Задания —
(a) Перепечатайте из фрагмента текста участок от «Воистину счастливым моментом» до «из ее рассказов.» включительно.
(b) Ответьте на вопросы по фрагменту текста.
(i) Сколько лет было старушке, с которой встретился Михальский?
(ii) Каким романом Михальский начал цикл романов?
(iii) Каких людей Мария раньше считала самыми лучшими на свете?

Фрагмент текста —
____________________

Всё это мы знаем теперь благодаря Михальскому.

Воистину счастливым моментом была для него встреча с девяностолетней старушкой, доживавшей свой век в подвале русской православной церкви в Тунисе. Старушка уже плохо видела и слышала, но она хорошо помнила и рассказывала: жизнь Марии Мерзловской встала из ее рассказов.

Знала же судьба, в чьи руки вернуть из архивного небытия и «Бизертинский морской сборник», который был изучен, откомментирован и обнародован Михальским-издателем прежде, чем Михальский-писатель начал «Весной в Карфагене» цикл романов.

Его работа – важное восполнение нашей памяти, и слава богу, что Вацлав  Михальский вернул эту главу в отечественную историю, ибо бег истории стремителен – только и успевай в сносках припоминать, чей след мы провожаем в забвенье.

Есть однако вопросы, не поддающиеся забвенью.

Фатальна ли вражда народов?

«Раньше Мария думала, что самые лучшие люди на свете русские, а теперь, поживя на чужой стороне, поняла, что и французы лучшие, и арабы лучшие, и евреи лучшие, и чехи лучшие, и немцы лучшие, и прочие народы каждый для себя лучший; все хороши, только они другие…»

____________________

Записанные данные —
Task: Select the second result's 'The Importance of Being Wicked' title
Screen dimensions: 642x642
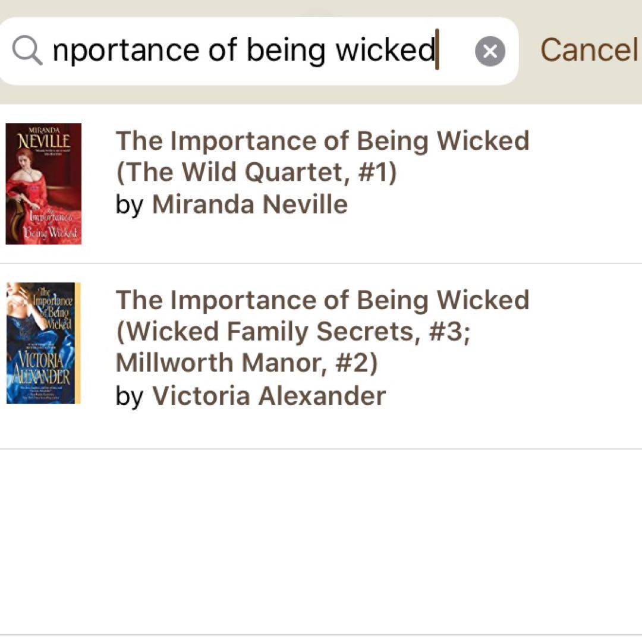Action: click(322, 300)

____________________

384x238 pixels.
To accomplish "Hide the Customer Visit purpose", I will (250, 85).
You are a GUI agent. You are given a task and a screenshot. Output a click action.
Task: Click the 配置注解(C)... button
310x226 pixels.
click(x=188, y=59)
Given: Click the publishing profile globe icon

____________________

Ответы к заданиям —
(a)
Воистину счастливым моментом была для него встреча с девяностолетней старушкой, доживавшей свой век в подвале русской православной церкви в Тунисе. Старушка уже плохо видела и слышала, но она хорошо помнила и рассказывала: жизнь Марии Мерзловской встала из ее рассказов.

(b)
(i) Старушке было девяносто лет.
(ii) Михальский начал цикл романом «Весной в Карфагене».
(iii) Раньше Мария считала самыми лучшими людьми на свете русских.